Triple Trap

Home > Other > Triple Trap > Page 24
Triple Trap Page 24

by William H Hallahan


  His shoes crunched angrily on the footpath through the snow. He stepped crabwise, leading his body with his right shoulder as though he were being pulled along by the cigar in his mouth.

  He walked in silence for a few moments in feigned patience, with Brewer at his side. At last he threw down his cigar and asked again, “What are we doing walking around in this freezing cold park?”

  “We’re here to talk,” Brewer replied.

  “Well, then, talk. You called this meeting.” Limoges pulled up his coat collar.

  “Your limousine is bugged.”

  Limoges stopped. He placed his hands over his kidneys, showing his frog’s belly, and stared with disbelief at Brewer’s face. Then he turned and looked back at his limousine. “Are you saying that there’s a tape recorder in my car?”

  “Yes.”

  “Recording all my conversations?”

  “And all your phone calls.”

  Limoges slowly rubbed his nose. Through the frozen snowbank beside him the leafless branch of a shrub stuck up like the skeletal hand of a drowned man in a farewell salute.

  “Then you are saying that Moscow has a pipeline into my car. That I’m a security risk.” He pointed a finger at Brewer’s face. “You’d better be able to make that stick or I’m going to come after you full bore.” He took Brewer’s elbow. “Show me. Right now.” He tried to walk Brewer back to the limousine.

  Brewer withdrew his elbow. “After you,” he said. Crows flew overhead, journeying to their roosts in the twilight.

  Limoges stomped angrily toward his car, between the snowbanks, under the bare branches, under the gray winter sky, past the summer benches. In the still air he paused to look back at Brewer and to beckon him with a flapping hand. “Come on. Come on.” Then he walked on again. “God help you if you’re wrong.”

  As Limoges approached his limousine, Nevans got out and got into the escort car. Limoges followed him to the escort car and spoke into the driver’s window. Then he watched the escort car drive away with Nevans in the backseat.

  “Come here,” he said to Brewer, hauling out a ring of keys on a long key chain. He unlocked the trunk of the limousine and pointed at the boxes of electronic gear. “This stuff could pick up a mouse fart a half mile away. Every anti-eavesdropping device known to man. There is no way in the world that my chauffeur or anyone else could slip a tape recorder into this car. But help yourself, Brewer. You’ve got fifteen minutes before they come back.”

  He watched Brewer walk to the driver’s door and slip into the seat behind the steering wheel. Limoges clambered into the rear compartment of the limousine and fell back in the seat, his overcoat flung open, his chest panting, happy to be in the warmth. As he pulled another cigar from his leather pouch, his thick lenses magnified the anger in his eyes.
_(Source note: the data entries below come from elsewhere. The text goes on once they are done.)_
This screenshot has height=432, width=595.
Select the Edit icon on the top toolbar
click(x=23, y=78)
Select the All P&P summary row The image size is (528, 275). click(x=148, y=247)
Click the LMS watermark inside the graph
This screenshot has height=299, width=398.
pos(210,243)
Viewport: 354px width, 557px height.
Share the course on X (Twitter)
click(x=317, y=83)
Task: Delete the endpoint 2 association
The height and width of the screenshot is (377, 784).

  “God help us all if this security system has been penetrated,” he said.

  Brewer pushed the play button of the tape deck.

  A moment later Limoges’s recorded voice said, “God help us all if this security system has been penetrated.”

  “Oh Christ!” Limoges said.

  Brewer pushed the eject button. When the tape cassette came out, he reached his fingers into the lip of the deck. With two fingers like tweezers he plucked the flat metal piece from the deck.

  Limoges watched with a face becoming empurpled with choking rage. He leaned forward to study Brewer’s upheld hand. His agonized eyes studied the thin metal piece. Brewer held his finger to his lips for silence. He returned the metal strip to the tape deck then pushed the cassette back in. He signaled Limoges to step outside again.

  Limoges stared at Brewer. “How did you know that was in there?” he demanded. He buttoned his overcoat and pulled up the collar, pacing the length of the limousine, making a mental inventory of the many conversations that had taken place inside. “Oh, my God.” He walked completely around the vehicle, bent, his head down, hands plunged into his coat pockets. “Oh, my God.”

  He stopped at Brewer’s side. “Okay, Brewer. Maybe you’d better start at the beginning.”

  Overhead, so silently, crows flew and settled on the sycamore branches. History’s witnesses come to witness.

  Brewer held out the earphones to Limoges. “Listen,” he said. Then he pushed the play button on the portable tape deck in his hand. He hung the shoulder strap over Limoges’s head and let the unit dangle on Limoges’s ample belly.

  “Who is this?” Limoges asked.

  “Just listen,” Brewer said.

  Limoges listened. “My God,” he said at one point. “It’s Nevans!” He strode up and down, puffing great clouds of cigar smoke that hung unmoving in the still air. “Like hell!” he said at another point. At last he yanked the phones off his ears. “Who is that other voice?” he demanded.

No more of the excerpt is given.